El Ejecutivo comunitario también celebró el fallo, que, según dijo, “aporta más claridad sobre los derechos de los ciudadanos europeos y sus familias respecto al acceso a los beneficios sociales cuando residen en otro Estado de la UE”. Una portavoz de la Comisión Europea insistió en que la justicia comunitaria confirma así que el libre movimiento de personas es un derecho a la circulación y no al acceso libre a los respectivos sistemas de asistencia social de los Estados miembros, tal y como Bruselas ha reiterado en los últimos años.
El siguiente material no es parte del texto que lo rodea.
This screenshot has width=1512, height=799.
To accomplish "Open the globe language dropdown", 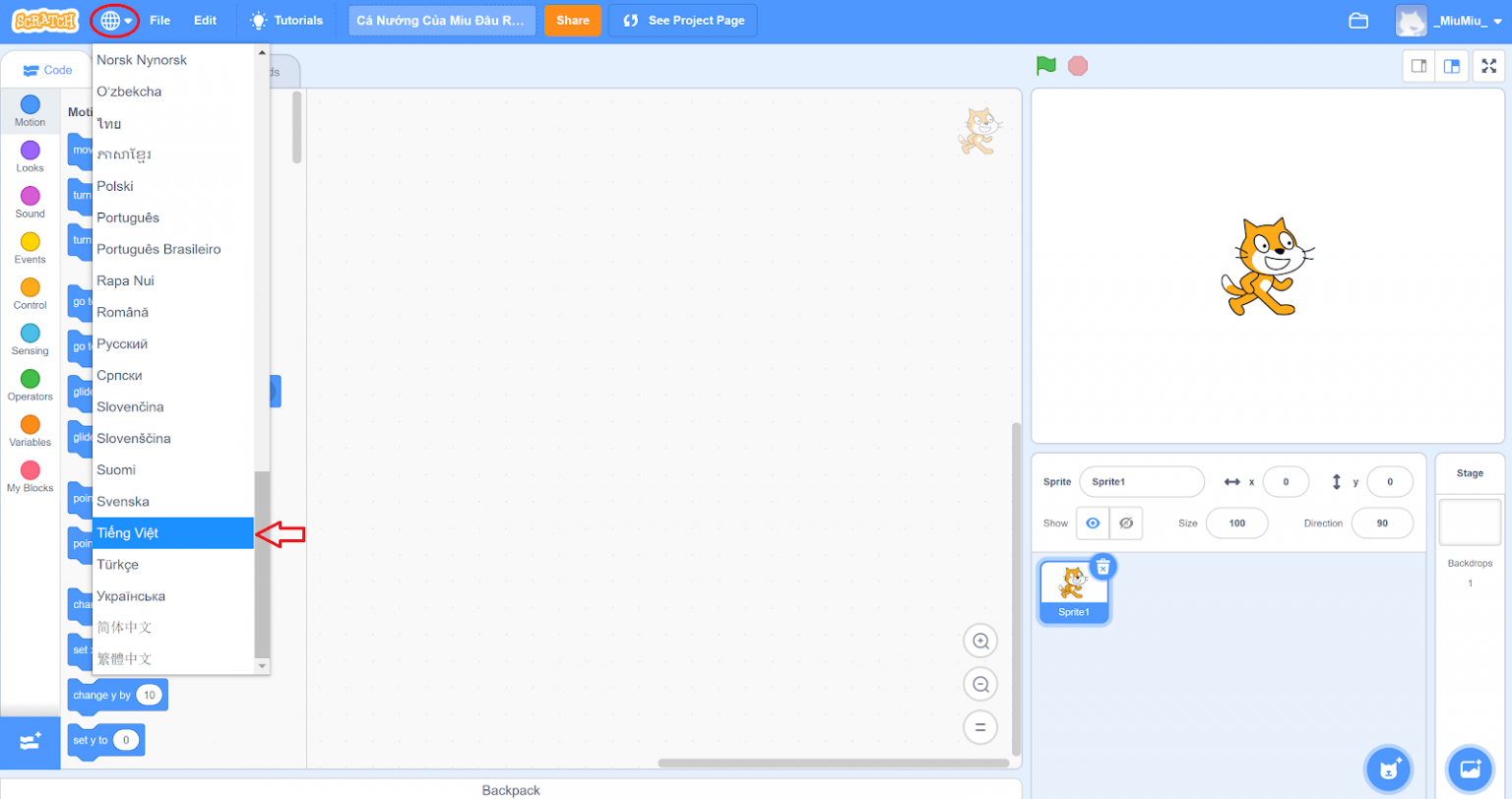I will point(115,21).
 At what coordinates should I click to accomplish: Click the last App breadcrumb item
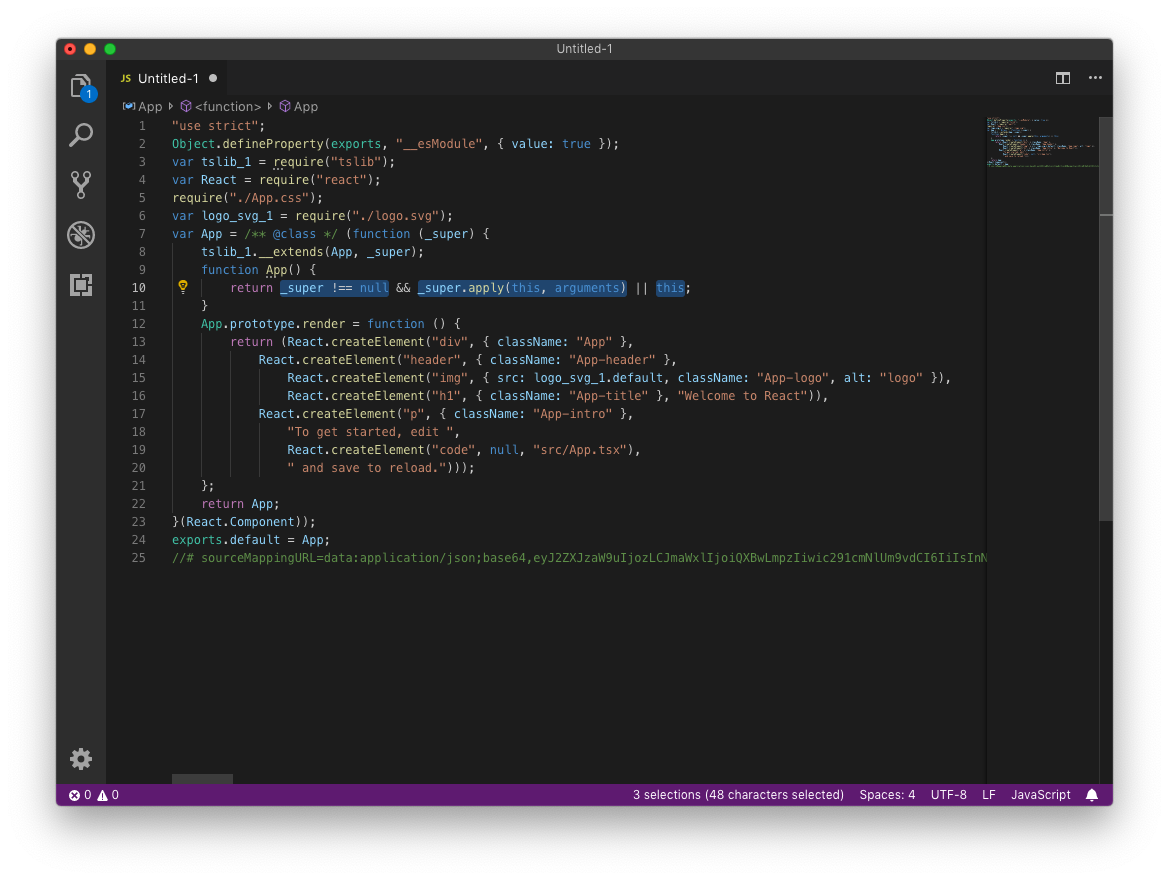click(x=298, y=106)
Para dejarlo en claro: el derecho de residencia depende del ejercicio de alguna una actividad económica productiva o de la posesión de recursos suficientes como para no comprometer al país de llegada.

La polémica empezó cuando Elisabeta Dano, una rumana de 25 años que reside en Alemania desde hace cuatro, demandó al Estado alemán por negarle las prestaciones del seguro básico a ella y a su hijo de Florin, nacido en suelo germánico. La mujer recibe 184 euros mensuales por su hijo y una pensión alimenticia de 133 euros. Cuando Alemania puso en cuestión esta dependencia estatal de la inmigrante, esta elevó su caso al Tribunal de lo Social de Leipzig. Las dudas jurídicas que presentaba el caso llevaron el asunto al tribunal europeo.

El tribunal dirimió que Dano no entró en Alemania para encontrar trabajo y sigue sin buscarlo. Por ello, el Tribunal de Justicia de la UE remarcó que Dano “incumple” la directiva comunitaria y le dio vía libre a Alemania para no concederle la prestación social. La corte de Luxemburgo recordó que el fallo es “vinculante” para cualquier otro país de la Unión que se encuentre ante una situación similar. El fallo otorga, así, carta blanca a los Estados miembros a la hora de condicionar las ayudas sociales a la nacionalidad de la persona solicitante y de su situación laboral en el momento de cursar la petición.

¿Está bien que los Estados delimiten sus ayudas sociales y protejan su patrimonio o es una medida demasiado conservadora?